Chapter 16

532 70 8
                                    

Kepala terasa berat dan pening. Amber berusaha sekuat dengan tenaga untuk membuka kedua matanya pagi itu.

Amber menghela nafas panjang ketika melihat isi kamar yang berantakan. Meskipun alkohol menguasai dirinya semalam, nyatanya Amber masih memikili memori yang cukup baik.

Setelah mengambil kaos dalam almari Amber bergegas keluar kamar. Sesaat setelah Amber membuka pintu kamar ia mendengar suara Jessica yang sedang menyanyikan lagu kesukaannya diiringi dengan musik yang disetel lewat ponselnya.

"Sedang apa?" tanya Amber pada Jessica yang sibuk di dapur.

"Buat roti panggang. Sebentar lagi selesai." jawab Jessica dengan senyum yang tak kunjung memudar.

Melihat senyuman itu membuat Amber ikut tersenyum. Amber melihat wajah bahagia Jessica dari kejauhan, adalah sebuah kebahagiaan bagi Amber jika seandainya wanita yang sedang mengemakai kemeja putih miliknya itu dimasa mendatang akan terus ia lihat ketika ia pertama kali membuka mata dari tidur lelapnya.

Namun, senyum itu tak berlangsung lama. Memori Amber mengenai pertemuannya dengan ayah Jessica seketika membuat hatinya meradang. Rasa sakit dan keraguan semalam kini mulai hadir lagi.

Setelah berkutat dengan pikirannya sendiri Amber pun mencoba mengambil keputusan dari permasalahan yang sedang ia hadapi.

"Sica~" panggil Amber lembut melihat Jessica yang sibum menyantap roti buatannya.

"Wae?"

"Hiduplah denganku."

Jessica membisu, tubuhnya merinding mendengar lamaran yang sangat tiba-tiba itu.

"Aku akan segera kembali ke Amerika. Menikahlah denganku dan ikut aku. Kita mulai hidup disana." lanjut Amber sambil memagang tangan Jessoca yang sangat dingin.

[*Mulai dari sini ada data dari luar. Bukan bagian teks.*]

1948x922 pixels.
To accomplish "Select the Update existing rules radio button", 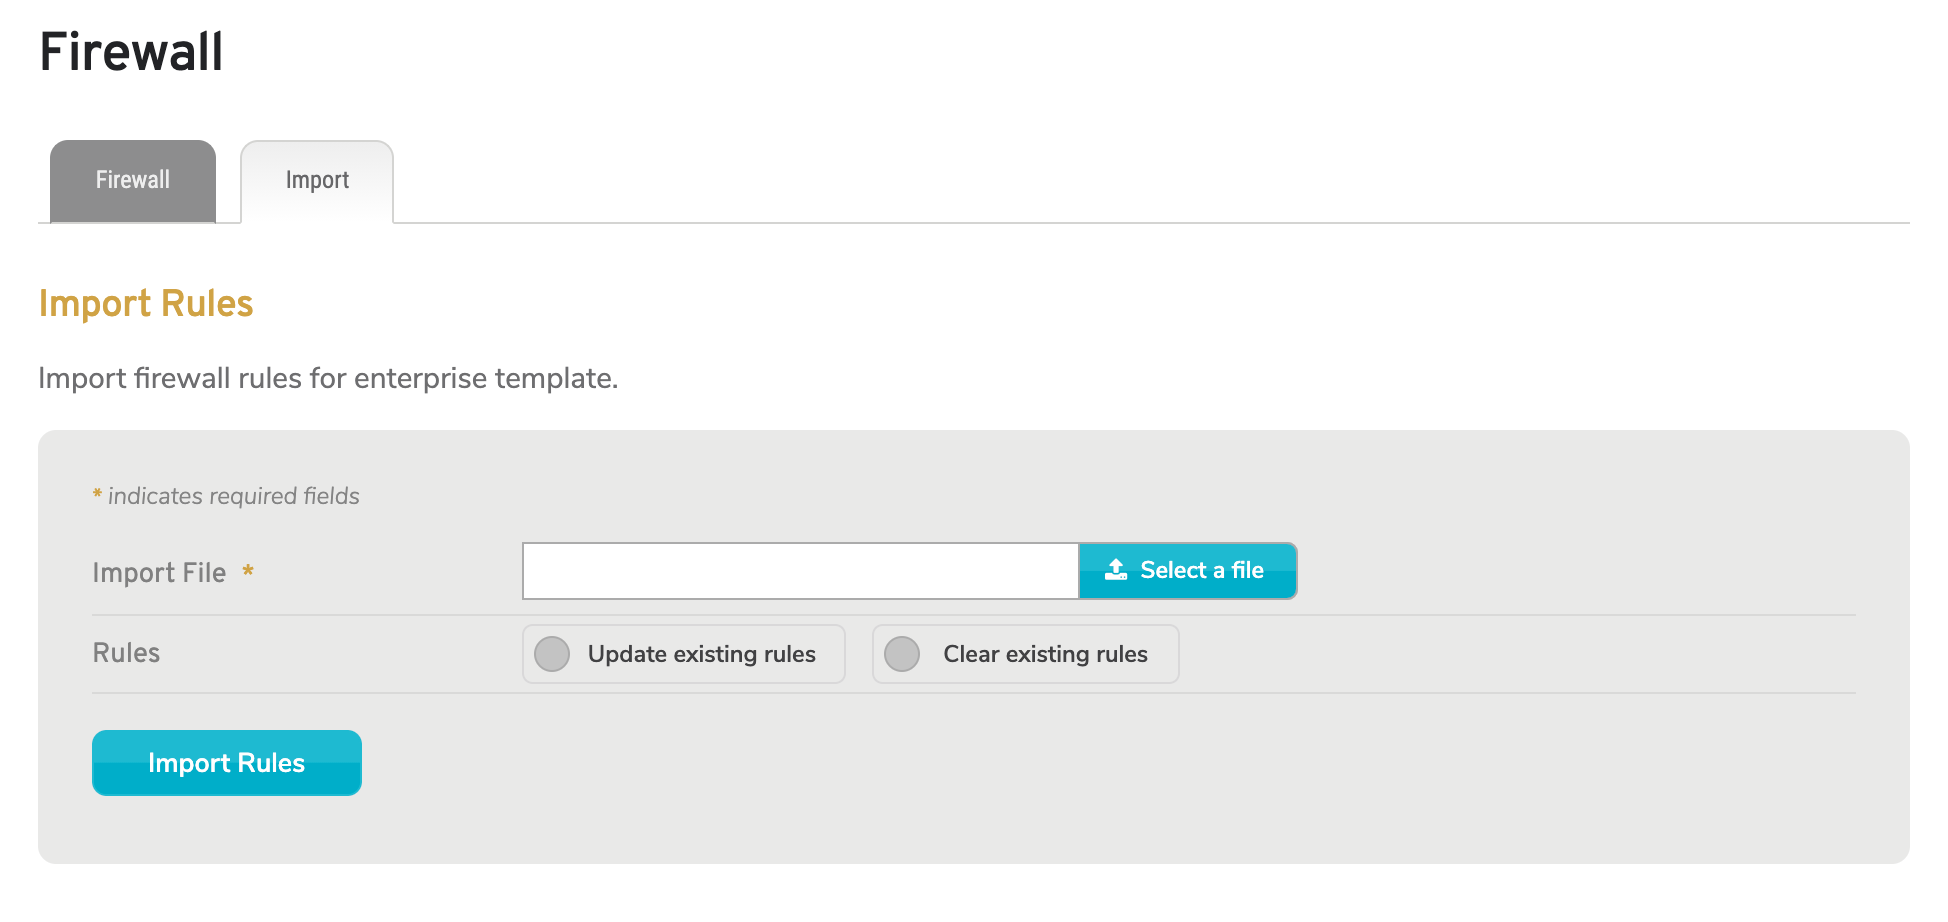I will click(x=552, y=654).
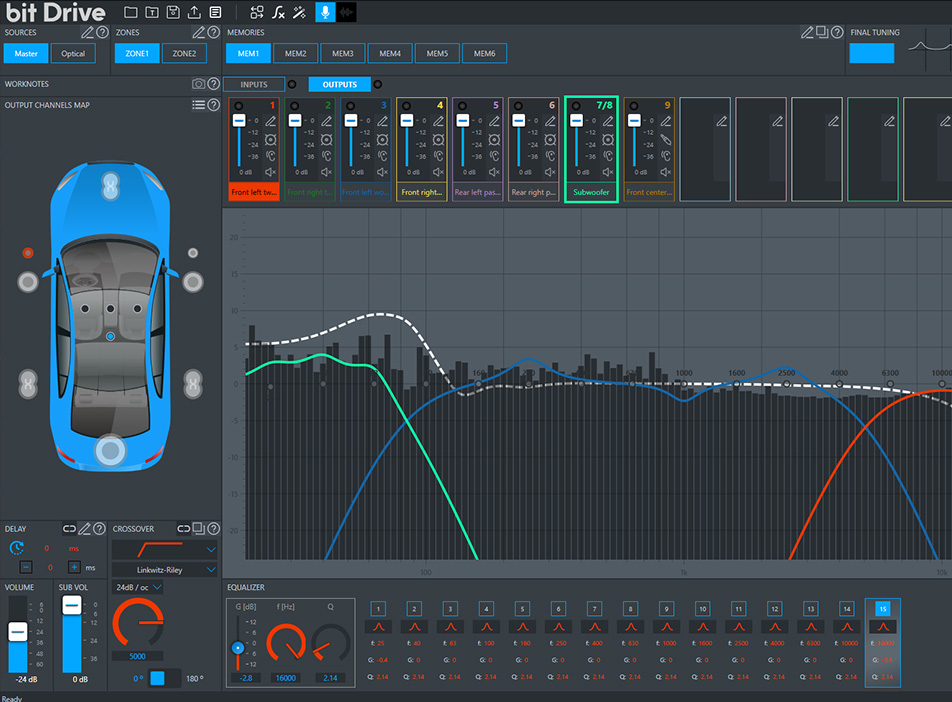Open the Linkwitz-Riley filter type dropdown

coord(164,569)
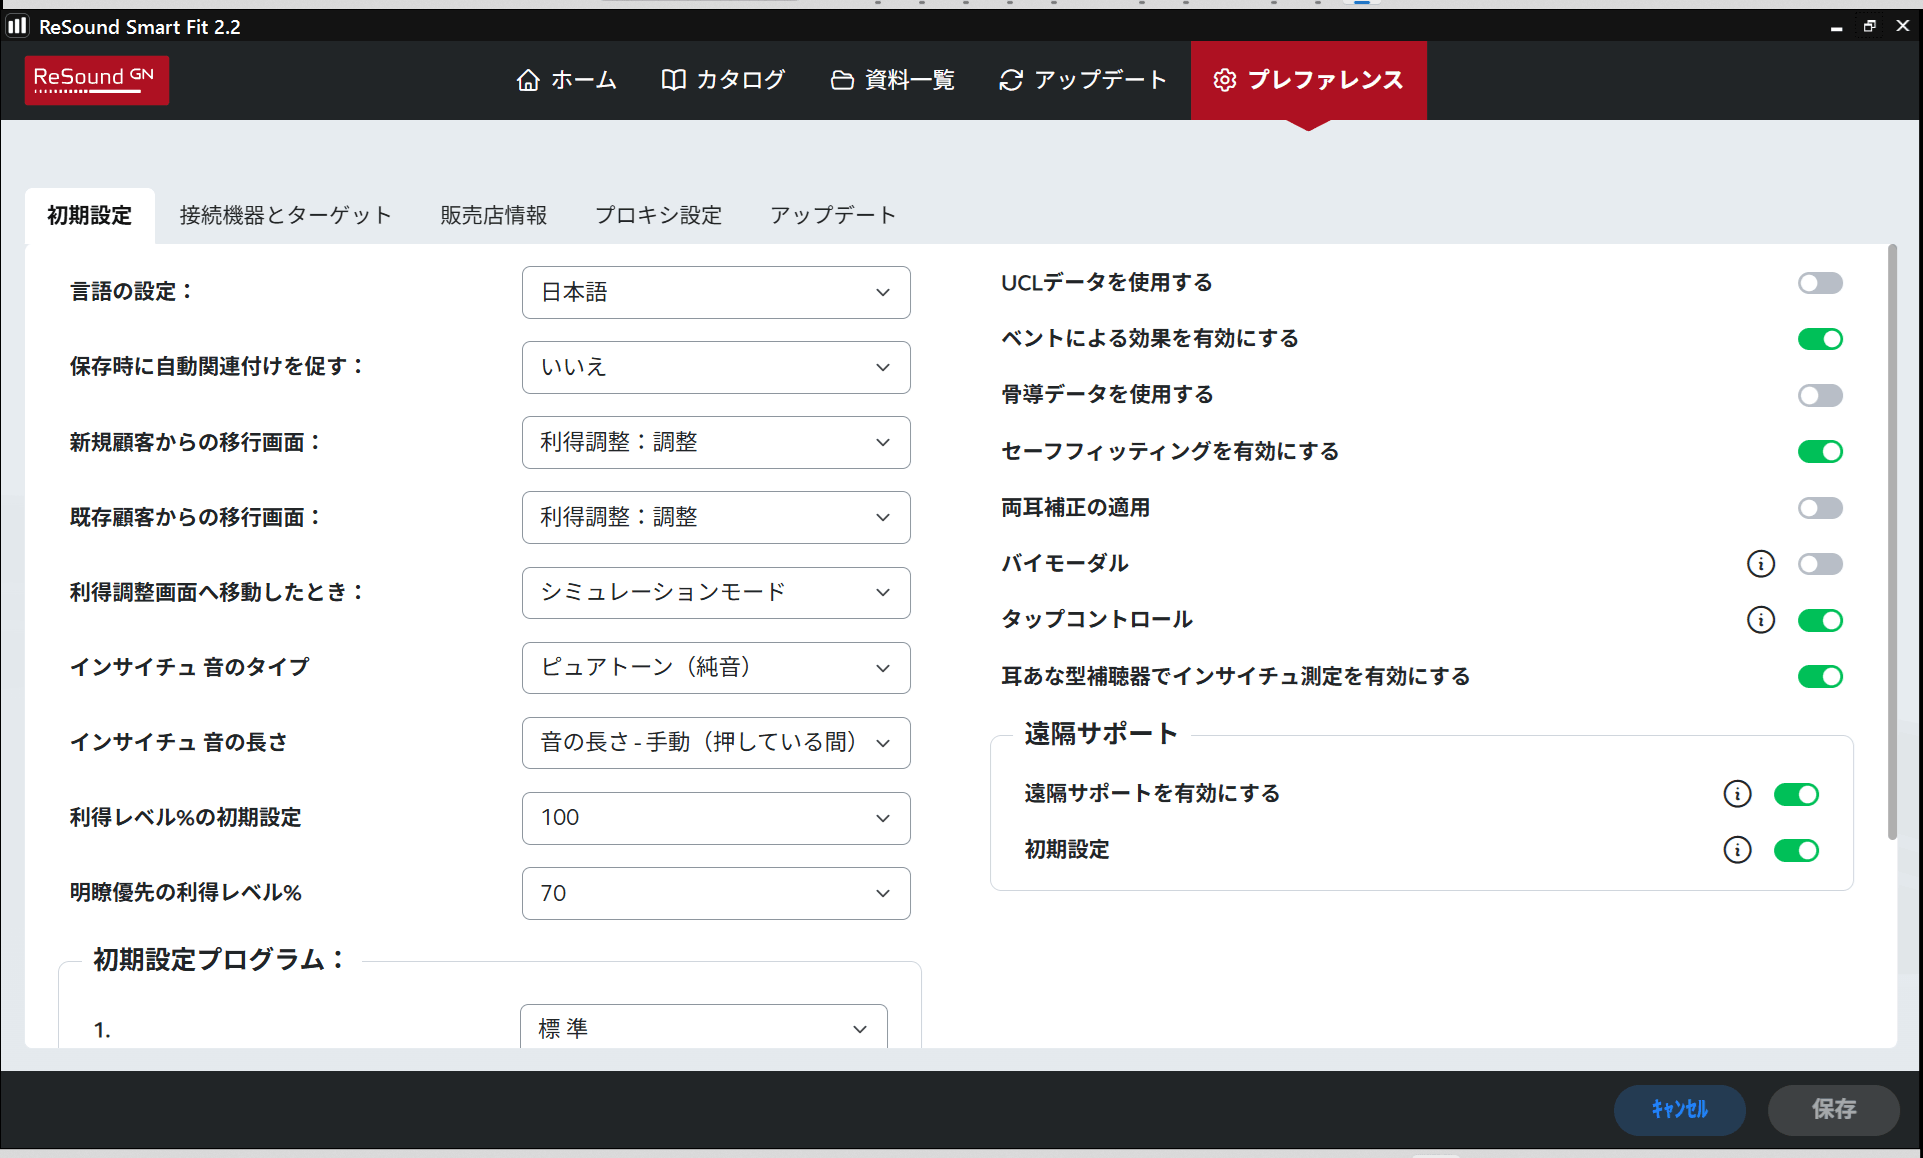Click the アップデート refresh icon in the top bar
Image resolution: width=1923 pixels, height=1158 pixels.
coord(1011,80)
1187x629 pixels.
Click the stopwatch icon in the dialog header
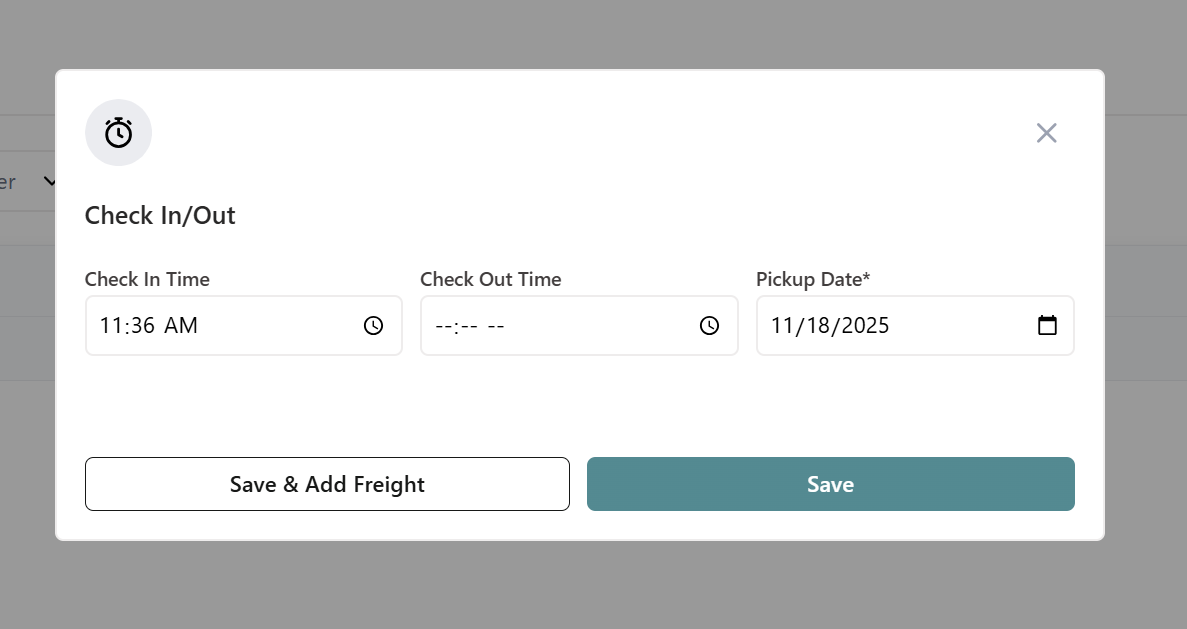118,132
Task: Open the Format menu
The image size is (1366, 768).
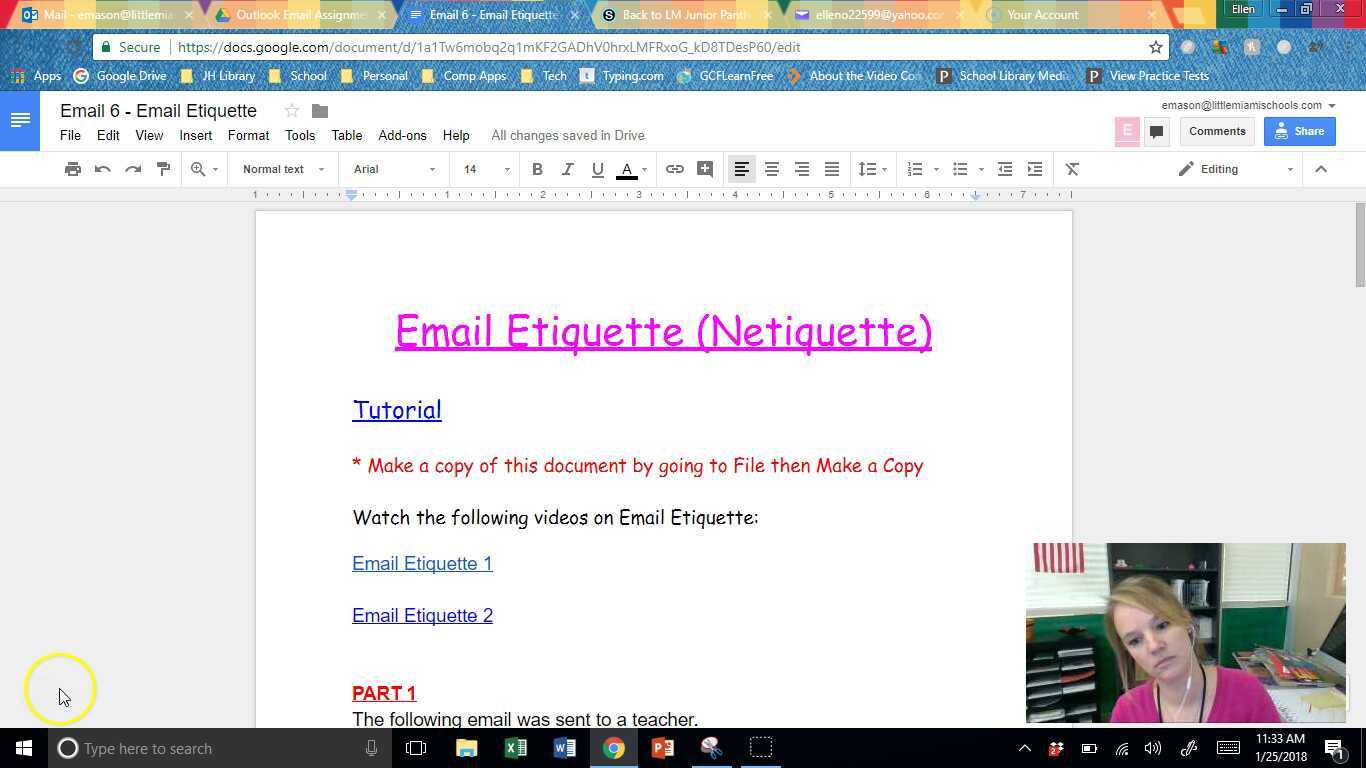Action: click(248, 135)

Jessica diam bukannya ingin menolak Amber. Ia hanya tak tahu harus memberikan jawaban macam apa pada Amber. Mengingat bagaimana ayahnya masih belum bisa menerima Amber.

"Kau tidak mau?" ucap Amber was-was.

"Bbukannya begitu, hanya saja. Bagaimana dengan ayah, ibu dan yang lain? Bukankah kita harus memberitahu mereka juga?"

"Bagaimana jika mereka menolakku?"

"Tentu saja kita harus meyakinkan mereka."

Amber menghela nafas, menggenggam erat gelas yang sedang ia pegang dengan segenap emosinya.

"Tidak bisakah kau mengambil keputusan sendiri? Itu hidupmu, itu pilihanmu untuk tetap tinggal atau pergi. Kau sudah dewasa untuk bisa bertanggung jawab atas pilihanmu."

Alis Jessica menyatu, ia cukup terkejut dan bingung dengan ucapan kasar Amber barusan. Secara tidak langsung pria itu menyebut jika ijin dari semua anggota keluarganya bukanlah hal penting baginya. Dan hal itu berbanding terbalik dengan prinsipnya selama ini, yaitu keluarga adalah nomor satu.

Jessica berdiri dengan kekecewaannya pada Amber. Dengan suara yang lantang dan bergetar Jessica menolak semua ucapan Amber tadi. Ia tak bisa pergi dan menikah dengan Amber jika tidak ada ijin dari keluarganya.

"Apa karena ayah? Saat ini ayah memang membencimu, tapi dia orang yang baik."

"Benarkah? Apa kau pikir ayahmu memang orang yang baik?" timpal Amber dengan mata yang mulai memerah.

"Aku tidak butuh ijin darinya, aku tidak memikirkan orang lain."

Untuk pertama kalinya Jessica melihat mata Amber yang penuh dengan emosi. Sebenci itukah Amber pada ayahnya. Namun, kalimat Amber berhasil membuatnya ragu kembali kepada sang ayah, karena ia mulai tahu jika ayahnya terlibat dalam beberapa hal buruk.